Exercise instructions → Can you revise the records from the line containing "This screenshot has" through the end of the records by replacing "header" with "heading" and changing nothing else? Leave the pictures out of your answer.

Records to process →

==========

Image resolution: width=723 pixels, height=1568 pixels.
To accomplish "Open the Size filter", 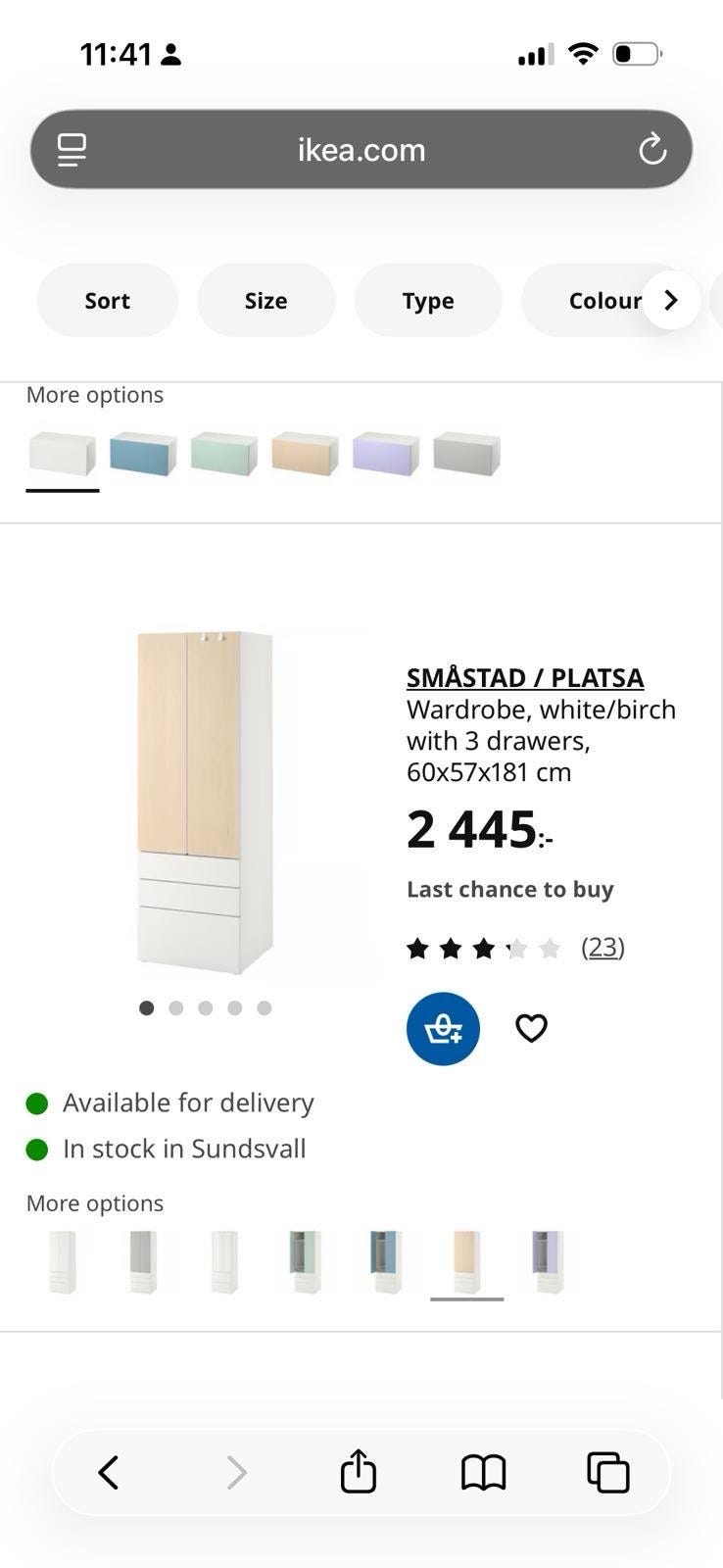I will [265, 301].
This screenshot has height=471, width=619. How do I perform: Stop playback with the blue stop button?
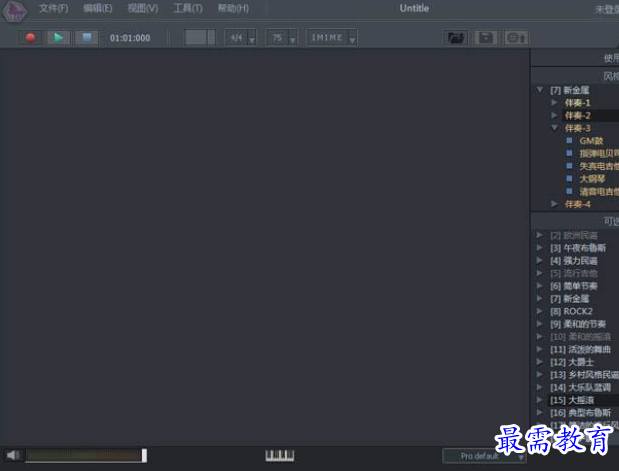pyautogui.click(x=87, y=38)
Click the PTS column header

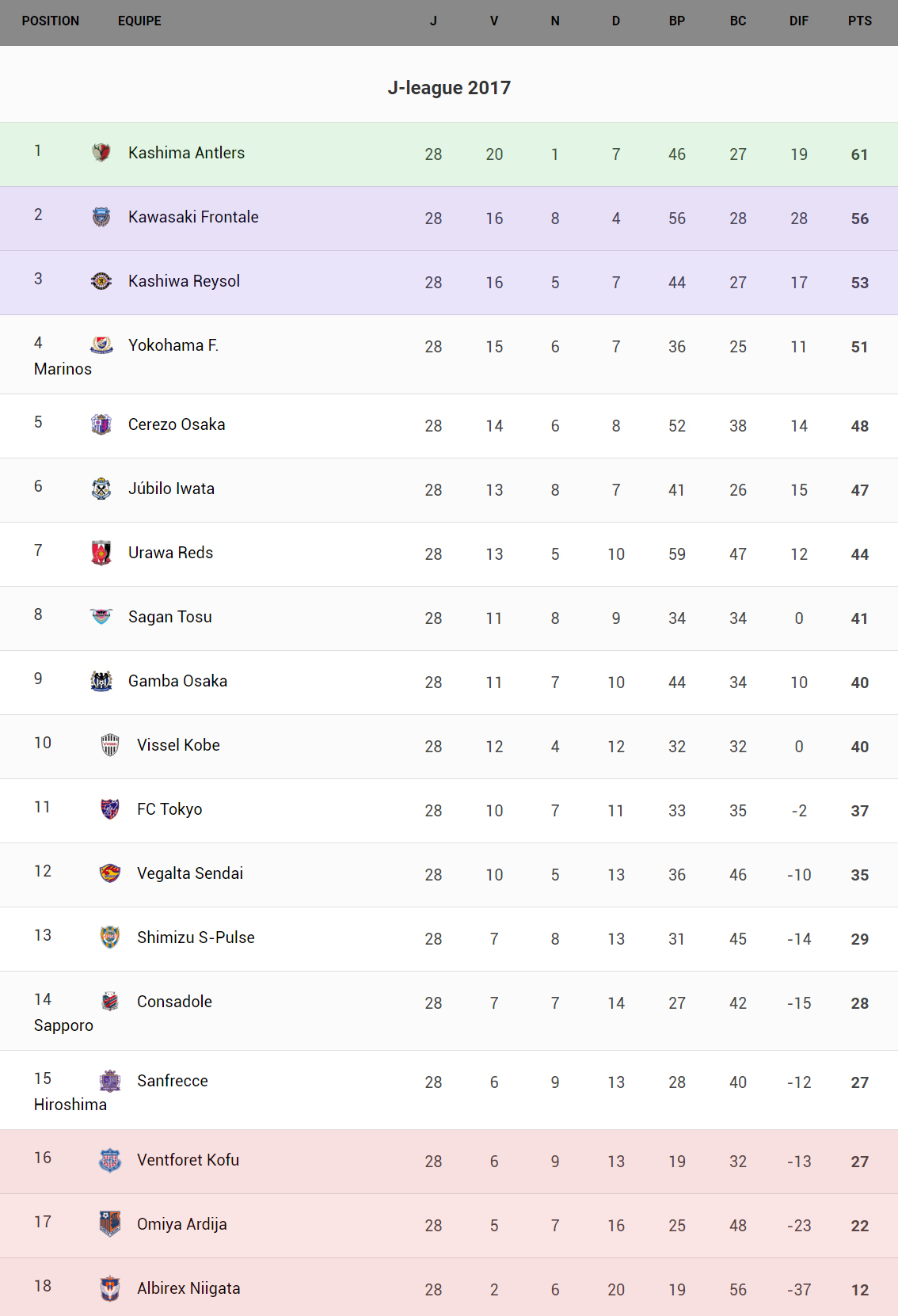click(x=859, y=21)
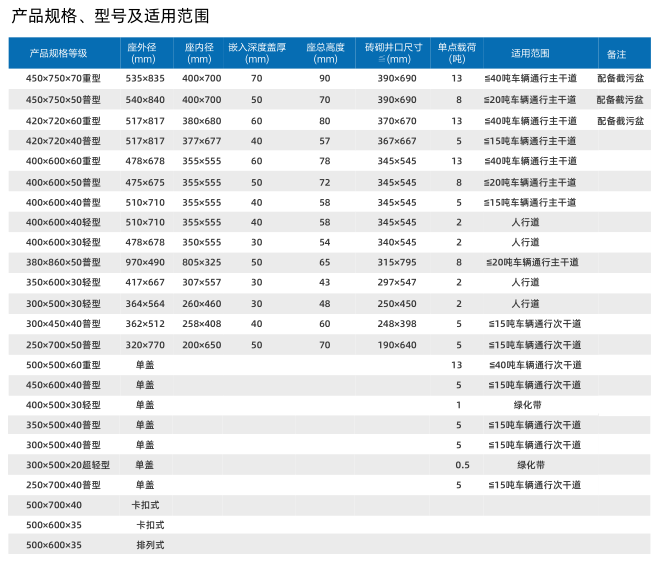Click the 300×500×20超轻型 product cell
The height and width of the screenshot is (581, 661).
[x=67, y=465]
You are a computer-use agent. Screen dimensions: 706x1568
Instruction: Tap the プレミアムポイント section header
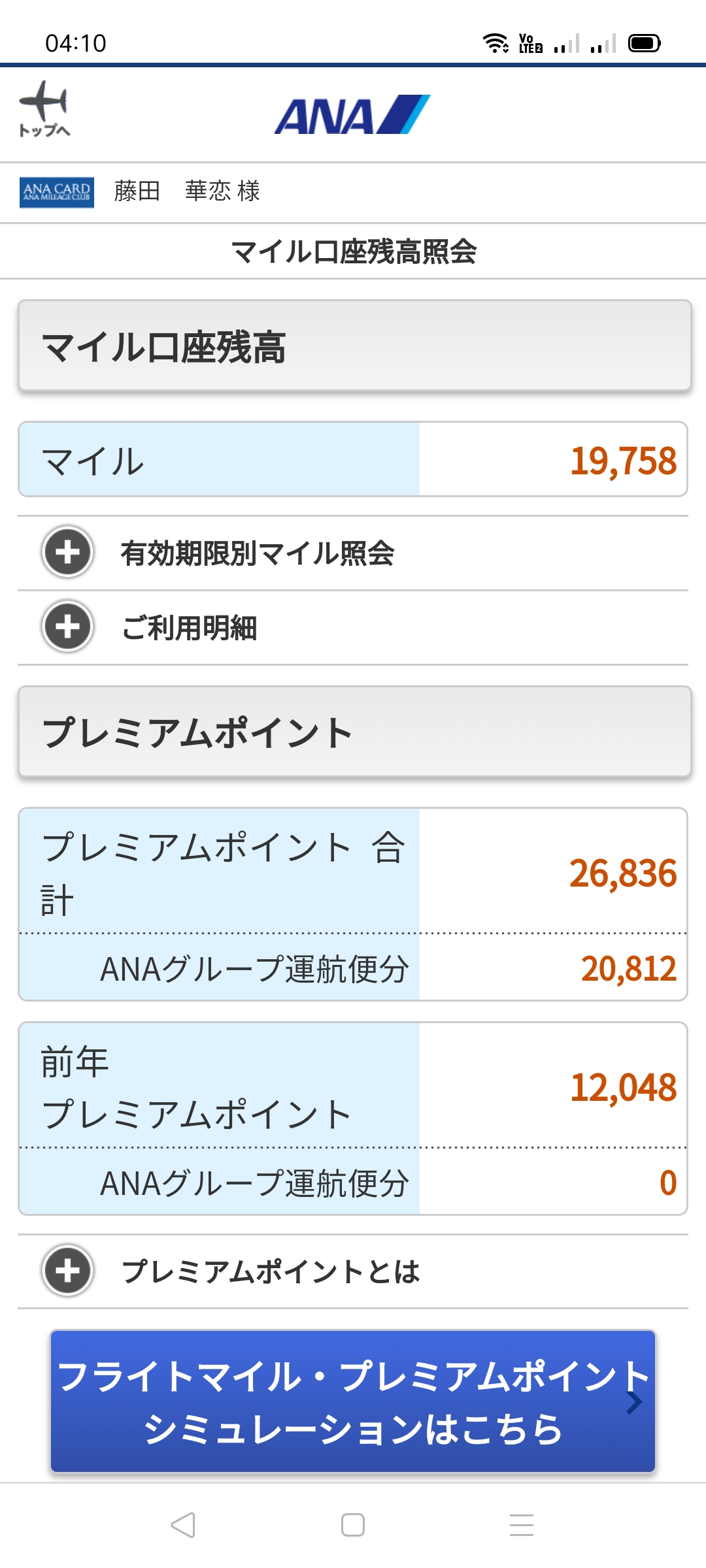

==========

Answer to the task →
This screenshot has height=471, width=619. How do I perform: Stop playback with the blue stop button?
pyautogui.click(x=87, y=38)
Click the PTS column heading

click(x=859, y=21)
Click the 300×500×20超轻型 product cell
The height and width of the screenshot is (581, 661).
[x=67, y=465]
You are a computer-use agent. Screen dimensions: 706x1568
Instruction: Tap the プレミアムポイント section heading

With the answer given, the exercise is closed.